Avec La Brigade, Louis-Julien Petit retrouve Audrey Lamy qui jouait l'une des quatre héroïnes des Invisibles. C'est même pour l'actrice que le cinéaste a écrit le scénario de son cinquième long métrage. Il explique : "L’enjeu était fort pour nous deux : en effet, il fallait que le spectateur accepte le côté grande gueule du personnage sans qu’elle soit trop énervante ou agaçante, qu’il arrive à avoir de l’empathie pour cette femme à la croisée des chemins. Je me suis reposé sur les failles de Cathy Marie pour petit à petit l’adoucir, ralentir son rythme en creusant son rapport humain, son rapport à l’autre."
Lors de la scène du match de foot au foyer, tournée en premier, François Cluzet s'est fait une rupture totale du talon d’Achille, ce qui a entraîné une opération puis le port d’un plâtre pendant deux mois... Louis-Julien Petit raconte :
"Il s’est donc fait opérer, nous avons modifié le plan de travail, et il a repris le tournage avec des béquilles quelques jours seulement après être sorti de l’hôpital. François a redoublé d’efforts et s’est plongé encore plus sur son personnage : il a oublié son corps, s’est concentré sur l’émotion et sur ses partenaires."

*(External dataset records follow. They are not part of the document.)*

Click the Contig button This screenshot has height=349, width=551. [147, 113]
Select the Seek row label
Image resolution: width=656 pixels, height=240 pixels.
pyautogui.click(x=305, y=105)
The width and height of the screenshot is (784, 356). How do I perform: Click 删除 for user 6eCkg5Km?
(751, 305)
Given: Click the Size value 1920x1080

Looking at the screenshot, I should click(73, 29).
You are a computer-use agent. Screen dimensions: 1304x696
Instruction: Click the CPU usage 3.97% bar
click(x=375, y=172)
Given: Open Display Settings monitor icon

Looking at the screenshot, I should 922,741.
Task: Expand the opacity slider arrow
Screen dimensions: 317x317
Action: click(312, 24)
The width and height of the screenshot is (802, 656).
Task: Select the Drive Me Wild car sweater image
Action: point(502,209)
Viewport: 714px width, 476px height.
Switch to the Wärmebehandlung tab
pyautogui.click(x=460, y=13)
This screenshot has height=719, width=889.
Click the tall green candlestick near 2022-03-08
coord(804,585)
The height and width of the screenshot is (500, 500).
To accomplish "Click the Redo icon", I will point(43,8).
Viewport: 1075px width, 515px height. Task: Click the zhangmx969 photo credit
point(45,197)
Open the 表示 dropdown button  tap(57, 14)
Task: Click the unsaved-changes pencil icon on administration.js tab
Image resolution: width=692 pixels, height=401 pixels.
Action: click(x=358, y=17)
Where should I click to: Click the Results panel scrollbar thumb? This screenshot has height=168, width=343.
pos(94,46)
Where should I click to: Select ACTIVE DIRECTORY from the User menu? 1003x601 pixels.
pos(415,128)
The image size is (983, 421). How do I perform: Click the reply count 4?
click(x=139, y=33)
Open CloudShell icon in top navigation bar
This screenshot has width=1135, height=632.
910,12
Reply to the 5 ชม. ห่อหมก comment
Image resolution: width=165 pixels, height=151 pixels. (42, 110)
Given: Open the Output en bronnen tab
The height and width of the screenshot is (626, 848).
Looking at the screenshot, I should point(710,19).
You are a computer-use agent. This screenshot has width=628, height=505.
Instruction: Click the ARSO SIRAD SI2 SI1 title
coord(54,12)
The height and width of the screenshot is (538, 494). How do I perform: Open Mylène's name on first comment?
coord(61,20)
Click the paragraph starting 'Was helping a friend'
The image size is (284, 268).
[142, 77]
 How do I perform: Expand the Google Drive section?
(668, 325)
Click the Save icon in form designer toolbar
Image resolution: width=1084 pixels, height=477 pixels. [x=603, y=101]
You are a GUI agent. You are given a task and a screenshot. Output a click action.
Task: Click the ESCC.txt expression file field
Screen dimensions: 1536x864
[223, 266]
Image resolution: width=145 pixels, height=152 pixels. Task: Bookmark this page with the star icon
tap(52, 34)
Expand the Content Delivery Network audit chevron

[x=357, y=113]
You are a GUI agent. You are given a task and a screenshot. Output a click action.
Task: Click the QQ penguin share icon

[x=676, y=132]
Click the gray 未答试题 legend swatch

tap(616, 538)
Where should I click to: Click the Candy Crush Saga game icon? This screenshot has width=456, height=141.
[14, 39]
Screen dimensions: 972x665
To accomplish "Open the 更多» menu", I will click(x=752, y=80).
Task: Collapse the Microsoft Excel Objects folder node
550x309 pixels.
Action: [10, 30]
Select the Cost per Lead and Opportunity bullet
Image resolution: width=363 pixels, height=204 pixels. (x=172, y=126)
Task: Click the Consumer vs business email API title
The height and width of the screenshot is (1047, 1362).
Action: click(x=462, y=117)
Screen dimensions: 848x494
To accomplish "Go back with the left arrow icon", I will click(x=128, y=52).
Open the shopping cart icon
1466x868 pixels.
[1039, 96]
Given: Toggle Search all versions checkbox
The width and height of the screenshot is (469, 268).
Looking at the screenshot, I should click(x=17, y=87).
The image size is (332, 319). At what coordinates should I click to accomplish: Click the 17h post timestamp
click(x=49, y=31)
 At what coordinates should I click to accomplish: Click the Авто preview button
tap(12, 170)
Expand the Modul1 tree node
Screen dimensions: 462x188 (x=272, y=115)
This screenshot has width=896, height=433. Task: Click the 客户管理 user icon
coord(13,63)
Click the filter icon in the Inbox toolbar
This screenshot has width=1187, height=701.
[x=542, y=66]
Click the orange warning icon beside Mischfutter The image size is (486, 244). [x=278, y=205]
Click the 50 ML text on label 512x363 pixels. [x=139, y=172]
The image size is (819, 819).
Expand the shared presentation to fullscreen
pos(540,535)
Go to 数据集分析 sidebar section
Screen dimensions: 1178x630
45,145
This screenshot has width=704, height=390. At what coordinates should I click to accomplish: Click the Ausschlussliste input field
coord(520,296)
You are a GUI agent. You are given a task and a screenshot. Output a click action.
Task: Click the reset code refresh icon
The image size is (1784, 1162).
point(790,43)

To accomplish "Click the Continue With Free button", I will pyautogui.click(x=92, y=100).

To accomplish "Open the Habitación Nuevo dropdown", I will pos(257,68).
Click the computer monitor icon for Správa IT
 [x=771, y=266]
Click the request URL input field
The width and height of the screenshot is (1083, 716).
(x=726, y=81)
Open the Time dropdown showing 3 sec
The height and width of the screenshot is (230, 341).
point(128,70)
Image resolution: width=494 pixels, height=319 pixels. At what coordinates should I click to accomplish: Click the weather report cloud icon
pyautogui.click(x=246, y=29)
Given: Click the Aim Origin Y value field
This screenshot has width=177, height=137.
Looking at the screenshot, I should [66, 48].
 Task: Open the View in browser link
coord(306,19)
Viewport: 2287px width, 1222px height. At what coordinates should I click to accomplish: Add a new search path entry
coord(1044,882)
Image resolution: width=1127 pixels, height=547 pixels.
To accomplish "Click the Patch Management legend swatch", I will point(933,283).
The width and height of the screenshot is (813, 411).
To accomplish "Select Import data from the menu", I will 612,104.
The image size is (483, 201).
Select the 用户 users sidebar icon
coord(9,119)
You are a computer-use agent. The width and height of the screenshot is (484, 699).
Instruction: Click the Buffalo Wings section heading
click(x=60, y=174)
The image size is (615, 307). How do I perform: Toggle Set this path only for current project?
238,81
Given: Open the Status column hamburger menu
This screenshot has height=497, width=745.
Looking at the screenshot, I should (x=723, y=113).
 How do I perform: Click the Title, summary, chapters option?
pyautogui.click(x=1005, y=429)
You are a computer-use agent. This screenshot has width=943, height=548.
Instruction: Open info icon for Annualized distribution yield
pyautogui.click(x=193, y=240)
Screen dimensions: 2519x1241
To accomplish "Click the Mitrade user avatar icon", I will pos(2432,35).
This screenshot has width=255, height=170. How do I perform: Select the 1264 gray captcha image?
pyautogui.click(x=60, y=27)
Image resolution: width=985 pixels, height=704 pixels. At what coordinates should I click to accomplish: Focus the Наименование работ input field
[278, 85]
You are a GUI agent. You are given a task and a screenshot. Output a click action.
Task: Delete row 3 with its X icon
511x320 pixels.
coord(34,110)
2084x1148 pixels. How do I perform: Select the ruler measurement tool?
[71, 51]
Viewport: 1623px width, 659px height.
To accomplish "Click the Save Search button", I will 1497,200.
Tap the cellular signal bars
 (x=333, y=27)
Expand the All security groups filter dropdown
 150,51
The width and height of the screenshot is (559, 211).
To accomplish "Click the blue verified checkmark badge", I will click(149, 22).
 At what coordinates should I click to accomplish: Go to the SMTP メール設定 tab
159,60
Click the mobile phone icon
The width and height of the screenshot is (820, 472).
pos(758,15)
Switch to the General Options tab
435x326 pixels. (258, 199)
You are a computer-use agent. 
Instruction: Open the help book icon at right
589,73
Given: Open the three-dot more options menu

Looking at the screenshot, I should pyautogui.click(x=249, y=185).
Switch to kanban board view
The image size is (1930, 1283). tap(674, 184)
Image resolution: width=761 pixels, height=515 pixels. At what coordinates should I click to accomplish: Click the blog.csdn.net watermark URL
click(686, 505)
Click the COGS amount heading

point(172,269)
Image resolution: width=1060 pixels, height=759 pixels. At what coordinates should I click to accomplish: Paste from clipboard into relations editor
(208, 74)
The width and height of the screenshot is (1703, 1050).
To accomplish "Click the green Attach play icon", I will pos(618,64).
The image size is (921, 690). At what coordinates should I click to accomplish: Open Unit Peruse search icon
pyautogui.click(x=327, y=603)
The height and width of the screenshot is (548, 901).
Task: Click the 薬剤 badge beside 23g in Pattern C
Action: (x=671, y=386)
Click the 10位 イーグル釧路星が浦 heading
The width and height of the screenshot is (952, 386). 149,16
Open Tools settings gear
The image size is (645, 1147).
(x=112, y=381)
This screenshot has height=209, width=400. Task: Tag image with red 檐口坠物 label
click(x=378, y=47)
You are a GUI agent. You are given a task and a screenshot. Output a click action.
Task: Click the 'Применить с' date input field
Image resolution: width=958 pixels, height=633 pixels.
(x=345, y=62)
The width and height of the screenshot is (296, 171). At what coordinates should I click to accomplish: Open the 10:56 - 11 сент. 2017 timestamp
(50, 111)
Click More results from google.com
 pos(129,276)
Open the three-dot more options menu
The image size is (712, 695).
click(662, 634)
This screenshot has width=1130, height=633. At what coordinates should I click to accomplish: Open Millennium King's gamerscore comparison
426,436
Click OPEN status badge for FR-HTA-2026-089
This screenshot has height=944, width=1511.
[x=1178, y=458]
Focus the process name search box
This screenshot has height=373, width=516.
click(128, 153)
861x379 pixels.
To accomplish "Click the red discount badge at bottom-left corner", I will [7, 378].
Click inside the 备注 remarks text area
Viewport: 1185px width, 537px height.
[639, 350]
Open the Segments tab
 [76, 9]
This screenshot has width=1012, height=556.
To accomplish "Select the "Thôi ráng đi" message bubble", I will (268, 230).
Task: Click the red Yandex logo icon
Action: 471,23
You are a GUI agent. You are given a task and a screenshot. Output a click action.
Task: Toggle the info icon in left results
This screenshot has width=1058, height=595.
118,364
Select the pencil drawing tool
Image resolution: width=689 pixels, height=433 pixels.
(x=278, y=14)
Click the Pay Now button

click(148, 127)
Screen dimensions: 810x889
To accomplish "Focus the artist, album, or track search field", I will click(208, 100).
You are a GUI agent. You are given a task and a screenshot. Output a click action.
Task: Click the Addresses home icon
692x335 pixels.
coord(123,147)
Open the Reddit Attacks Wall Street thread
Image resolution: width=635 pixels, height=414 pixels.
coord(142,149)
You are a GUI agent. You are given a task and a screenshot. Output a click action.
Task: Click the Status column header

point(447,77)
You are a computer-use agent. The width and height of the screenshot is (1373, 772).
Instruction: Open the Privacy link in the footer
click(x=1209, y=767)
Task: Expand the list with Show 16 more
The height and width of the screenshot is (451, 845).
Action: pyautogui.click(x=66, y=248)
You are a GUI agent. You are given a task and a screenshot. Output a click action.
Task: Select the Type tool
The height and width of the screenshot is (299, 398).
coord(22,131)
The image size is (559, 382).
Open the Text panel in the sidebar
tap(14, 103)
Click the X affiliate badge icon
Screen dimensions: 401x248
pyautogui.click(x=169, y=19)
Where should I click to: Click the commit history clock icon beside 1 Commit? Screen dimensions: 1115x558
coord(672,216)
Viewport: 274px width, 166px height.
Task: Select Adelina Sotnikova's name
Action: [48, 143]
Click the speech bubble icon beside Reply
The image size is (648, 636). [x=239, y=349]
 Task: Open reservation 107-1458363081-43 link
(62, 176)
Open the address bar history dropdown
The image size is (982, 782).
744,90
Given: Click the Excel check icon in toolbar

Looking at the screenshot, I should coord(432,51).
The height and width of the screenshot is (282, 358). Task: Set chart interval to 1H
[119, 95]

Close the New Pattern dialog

"Le lendemain, Audrey glisse dans l’arrière-cuisine. Bilan : une phlébite. Le quatrième jour : une carte-mémoire a été effacée par erreur et nous a obligé à retourner entièrement une scène. Nous avons dû rappeler une trentaine de figurants du jour au lendemain, et comme ils n’étaient pas tous disponibles, nous avons dû prendre des doublures…"
En amont du tournage, Audrey Lamy a passé plusieurs mois dans les cuisines de deux grands restaurants (l'Apicius et le Divellec) pour se former auprès des chefs Mathieu Pacaud et Christophe Villermet. "Au bout de quelques semaines, je ne la reconnaissais plus tellement elle s’était fondue dans les brigades professionnelles", se rappelle Louis-Julien Petit.
Le casting des jeunes s’est déroulé de juillet à octobre 2020 dans diverses associations d’accueil parisiennes. Les deux directrices de casting, Raphaëlle Beck et Charlotte Pouch, ont filmé plus de 300 postulants. Louis-Julien Petit a alors regardé l’intégralité de ces interviews, soit 300 heures de vidéos où chacun racontait son parcours. Le cinéaste explique :
"J’étais en quête de personnalités dont l’énergie nourrirait le film. Après une première sélection, j’ai voulu en rencontrer 150. Puis, nous avons organisé des ateliers de théâtre au cours desquels nous avons répété une scène : celle du test de l’échalote. A partir de là, je voyais comment ils étaient, comment ils réagissaient… Puis j’ai annoncé à une quarantaine de jeunes qu’ils étaient retenus."
"Nous avons proposé à ceux qui avaient participé au casting, sans avoir été pris pour la brigade principale, de faire de la figuration s’ils le souhaitaient. Je ne leur ai pas donné le scénario, juste raconté dans les grandes lignes l’histoire. Je souhaitais conserver leur sincérité et leur découverte pas à pas du personnage de Cathy Marie."
"La richesse du film vient aussi de l’amour qu’Audrey a pu leur donner. Comme ils ne connaissaient pas le texte, je devais m’appuyer sur Audrey qui connaissait la structure des scènes et de la narration. Nous avons tourné le film dans la continuité du scénario afin de faire évoluer leurs personnages au fur et à mesure de leur avancée dans l’histoire."